Valparaíso was such a place full of significance for Neruda and some of the sites and sounds that he frequently experienced during his walks around the port city still remain with us today.
These places not only harbor stories of old friends and gatherings, but even memories of a city that refuses to forget its past, which is one of its strengths as a tourist destination. Neruda at one time often went up and down the city’s hills, rummaged through antique shops and open air markets, and used the flimsiest of excuses to get his friends together for a good time at one of his favorite restaurants. Some of these experiences are still remembered at the places that welcomed him from the late 1950’s until shortly before his death, and today these memories are still vivid.
Neruda’s port city adventures are preserved in his works in Valparaíso. A trip following his footsteps starts at a restaurant called Menzel, opened in 1933 in the very heart of the city. You can still catch stories about Neruda from those who once served him one of his preferred dishes: Congrio (a fish) Stew and wine.
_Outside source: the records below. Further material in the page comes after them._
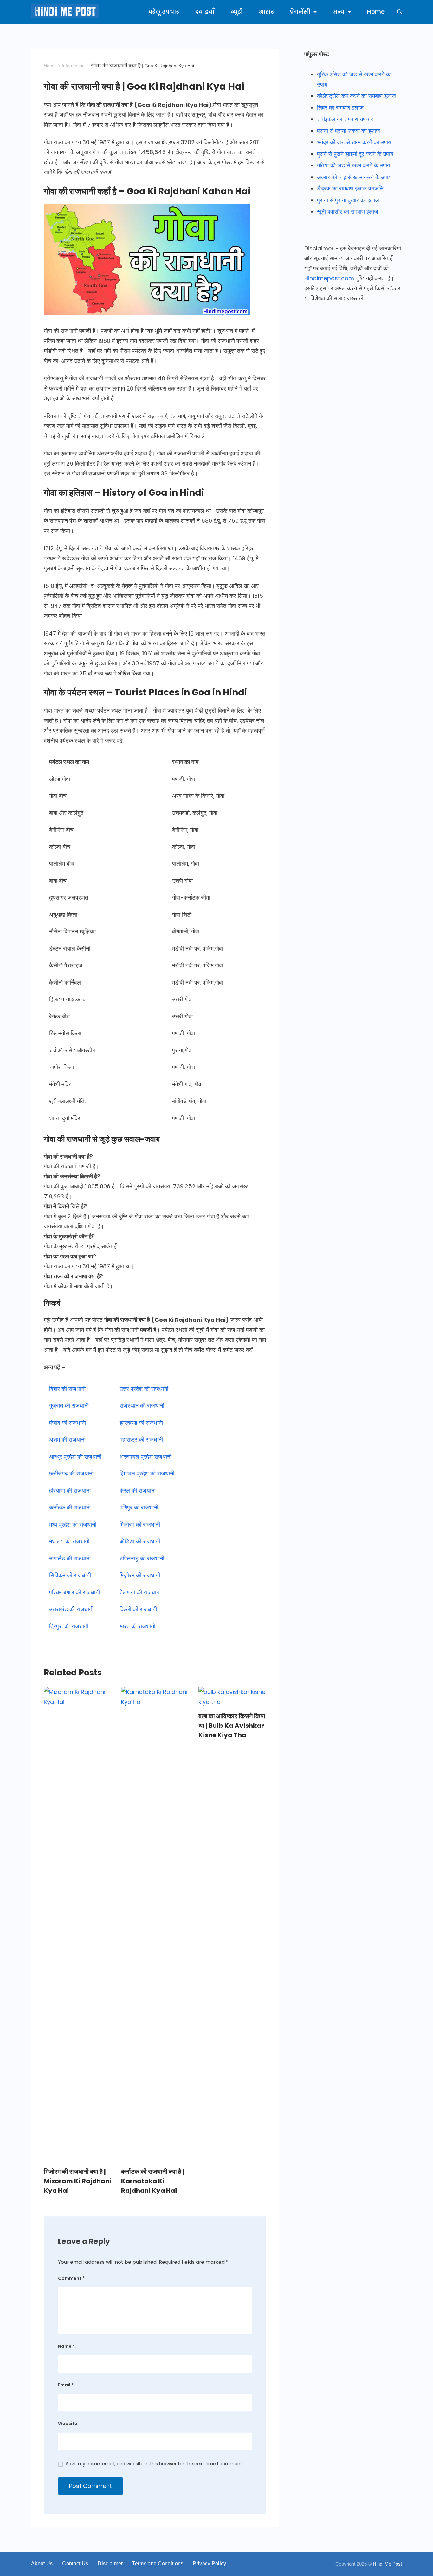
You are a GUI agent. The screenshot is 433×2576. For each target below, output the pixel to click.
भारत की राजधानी (137, 1626)
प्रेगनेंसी (300, 12)
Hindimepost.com (329, 278)
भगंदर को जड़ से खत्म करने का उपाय (354, 142)
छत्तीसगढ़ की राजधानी (71, 1473)
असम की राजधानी (67, 1439)
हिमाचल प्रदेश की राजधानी (147, 1473)
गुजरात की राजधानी (69, 1406)
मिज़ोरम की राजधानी (140, 1575)
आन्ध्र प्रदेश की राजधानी (75, 1457)
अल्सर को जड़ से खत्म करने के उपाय (354, 177)
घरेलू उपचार (163, 12)
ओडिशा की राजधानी (140, 1541)
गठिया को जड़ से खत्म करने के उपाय (353, 165)
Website (67, 2423)
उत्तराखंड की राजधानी (71, 1609)
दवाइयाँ (205, 12)
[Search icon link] (398, 12)
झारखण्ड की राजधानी (141, 1423)
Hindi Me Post (387, 2563)
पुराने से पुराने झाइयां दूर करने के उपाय (355, 154)
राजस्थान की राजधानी (142, 1406)
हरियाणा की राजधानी (70, 1491)
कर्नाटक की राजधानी (70, 1507)
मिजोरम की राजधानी (140, 1524)
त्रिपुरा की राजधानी (68, 1626)
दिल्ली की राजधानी (138, 1609)
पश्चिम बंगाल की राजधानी (74, 1592)
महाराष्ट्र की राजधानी (141, 1439)
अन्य (339, 12)
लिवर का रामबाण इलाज (340, 108)
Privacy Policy (209, 2563)
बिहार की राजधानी (67, 1389)
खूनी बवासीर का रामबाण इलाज (347, 212)
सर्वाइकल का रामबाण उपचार (345, 119)
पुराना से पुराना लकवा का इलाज (348, 131)
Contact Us (75, 2563)
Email (66, 2385)
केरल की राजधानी (138, 1491)
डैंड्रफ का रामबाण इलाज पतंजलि (350, 188)
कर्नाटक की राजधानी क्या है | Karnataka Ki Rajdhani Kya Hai (152, 2181)
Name (66, 2346)
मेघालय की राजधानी (69, 1541)
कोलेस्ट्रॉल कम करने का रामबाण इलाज (356, 96)
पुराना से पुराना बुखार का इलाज (348, 200)
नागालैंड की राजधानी (70, 1558)
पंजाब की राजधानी (67, 1423)
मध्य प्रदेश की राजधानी (72, 1524)
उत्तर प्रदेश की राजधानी (144, 1389)
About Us (42, 2563)
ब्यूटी (236, 12)
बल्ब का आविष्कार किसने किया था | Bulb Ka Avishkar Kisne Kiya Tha (231, 1726)
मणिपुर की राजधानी (139, 1507)
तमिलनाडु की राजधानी (142, 1558)
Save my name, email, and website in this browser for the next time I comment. (154, 2464)
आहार (266, 12)
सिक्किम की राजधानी (70, 1575)
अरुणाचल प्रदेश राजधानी (145, 1457)
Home (376, 12)
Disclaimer (110, 2563)
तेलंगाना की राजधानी (140, 1592)
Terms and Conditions (157, 2563)
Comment (71, 2278)
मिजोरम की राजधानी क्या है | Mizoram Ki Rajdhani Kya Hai (77, 2181)
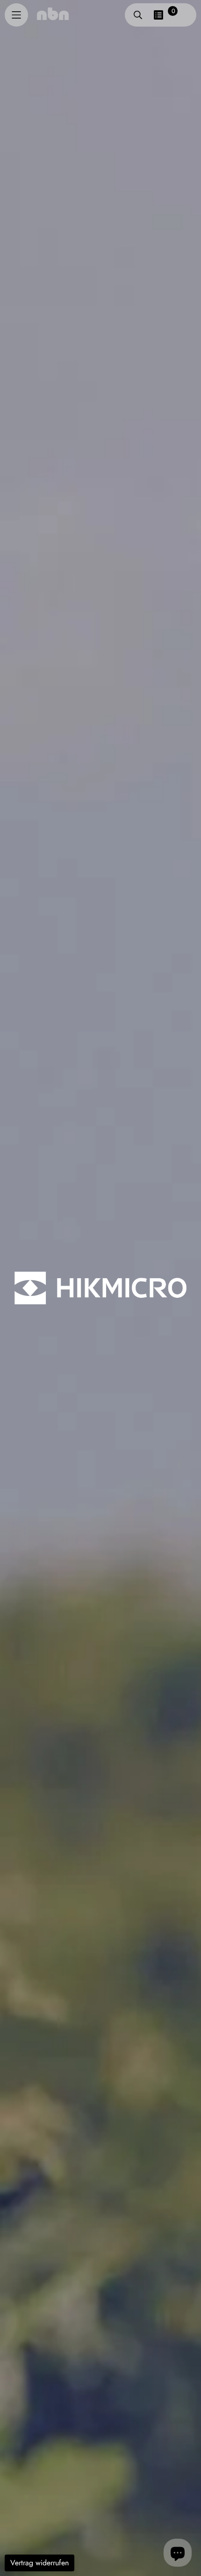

There is still one waitress left that regularly served him and remembers his frequent visits.
Another interesting establishment in downtown Valparaíso on Independencia Street is an antique shop called El Abuelo, where the famous poet acquired a large part of the artwork and decorations that today can be viewed in his three former homes: “La Sebastiana,” “Isla Negra” and “La Chascona,” in Santiago.
Another one of Neruda’s refuges is on “Cerro Lecheros” (“Milkman’s Hill”), on 14 Cervantes Street, a place where he secretly resided in 1948, when an order for his arrest was issued by the country’s president at that time and forced him to live in hiding. Today two plaques commemorate his time there, during which he wrote part of his masterpiece “Canto General” (“General Song”).
Neruda had a deep love for his country, and no one knew better than he did how to concisely describe Chile’s crazy geography: “Chile is a mountainous country, with high summits, full of craggy edges and vertiginous chasms. Minerals erected her heights with copper and iron. And above them lies the white snow. Chile is a huge and narrow balcony. The mountain ranges reject us. We Chileans form lines just to view our own sea; an angry space, the ocean’s waves.”